Subject to certain requirements, the Regulations do not preclude States Parties from requiring medical examination, vaccination or other prophylaxis, or proof of vaccination or other prophylaxis, as a condition of entry for travellers seeking temporary or permanent residence (Article 31.1.b).

Informed consent

Subject to certain exceptions and requirements, no medical examination, vaccination, prophylaxis or other health measures may be carried out without the traveller’s prior express informed consent (Article 23.3–4). However, if the traveller fails to consent to medical examination, vaccination or other prophylaxis which is permitted under the IHR, or refuses to provide the specific information or documents authorized under the IHR (noted below), the State Party may deny entry to the traveller provided certain additional requirements are fulfilled (e.g. transparency, nondiscrimination, appropriate treatment of travellers).

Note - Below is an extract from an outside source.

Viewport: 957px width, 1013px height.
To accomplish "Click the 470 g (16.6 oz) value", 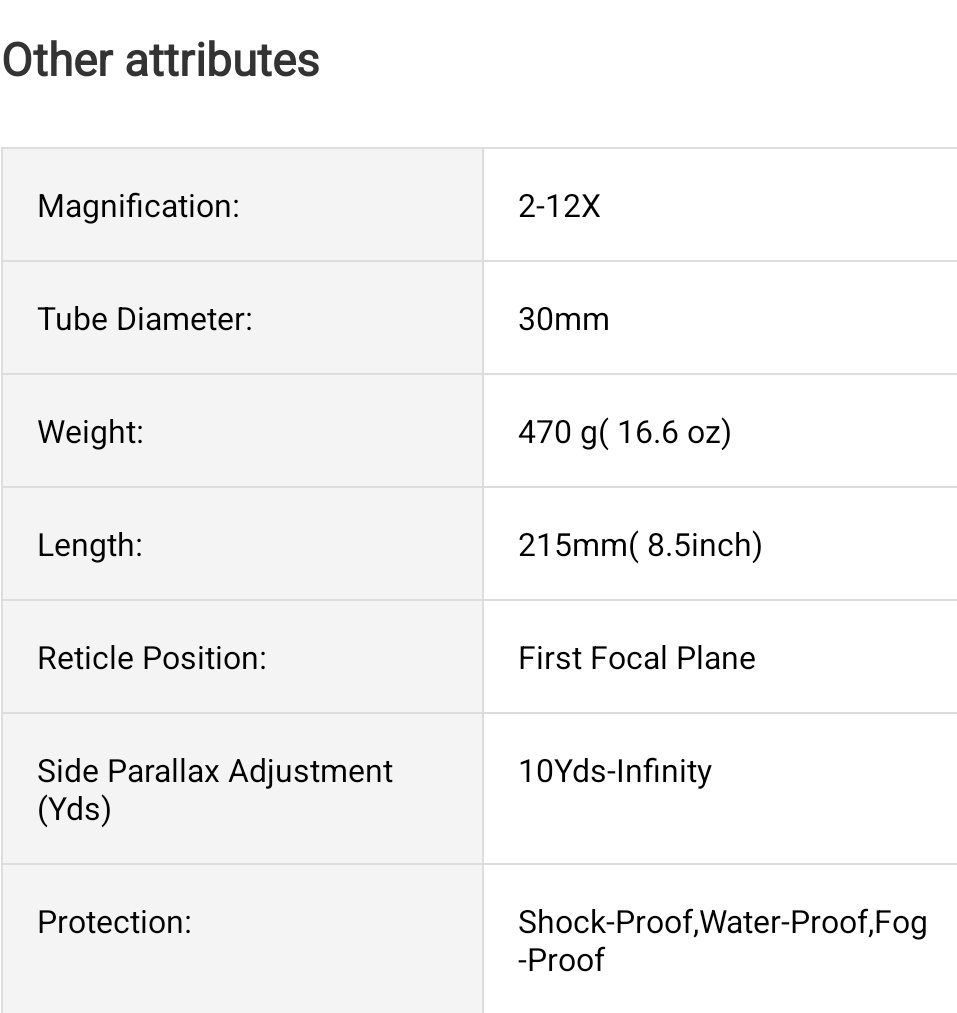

If there is evidence of an imminent public health risk, a State Party may, in accordance with its law and other requirements in the IHR, and to the extent necessary to control the risk, advise or compel the traveller to undergo the least intrusive and invasive medical examination that would achieve the public health objective, or vaccination or other prophylaxis, or additional established health measures that prevent or control the spread of disease, including isolation, quarantine or public health observation (Article 31.2).

Treatment of travellers

States Parties shall treat travellers with courtesy, and with respect for their dignity, human rights and fundamental freedoms, and minimize any discomfort or distress associated with health measures implemented under the IHR. This includes taking into consideration gender, sociocultural, ethnic or religious concerns. In addition, for travellers who are quarantined, isolated or subject to medical examination or other procedures for public health purposes, the State must provide adequate food, water, accommodation, clothing, medical treatment and other requirements (Article 32).

Charges for health measures regarding travellers

With some limited exceptions, the IHR either restrict or prohibit charging travellers for most health measures applied to them on public health grounds, including a ban on charges for medical examinations, isolation and quarantine expenses, certificates specifying measures applied or measures applied to baggage; vaccinations and prophylaxis on arrival may be charged for under certain circumstances. However, States Parties may charge for other health measures including those that are primarily for the benefit of the traveller according to certain rules established in the IHR. Charges that are permitted may not exceed the actual cost of providing them and may not discriminate based on nationality, domicile or residence of the traveller (Article 40).

Timeliness, transparency and nondiscrimination

Whether health or sanitary measures under the IHR are applied to persons, conveyances or goods, they must be “initiated and completed without delay, and applied in a transparent and nondiscriminatory manner” (Article 42).

WHO recommendations under the IHR

In addition to providing relevant public health advice in the course of its activities generally, the Director-General will make a formal temporary recommendation under the IHR if the Director-General determines that a PHEIC is occurring, or in other circumstances potentially a standing recommendation for ongoing public health risks for routine or periodic application, including at international points of entry, for the application of appropriate health measures by States Parties, including measures applicable to international transport and risks of disease transmission in air travel. These IHR recommendations may include, for example, implementation of tracing of contacts of suspects or affected persons, isolation and treatment where necessary of affected persons; quarantine or other measures for suspects; placing suspects under public health observation. Prior to issuance of both temporary and standing recommendations, specific procedures must be followed (articles 15–18).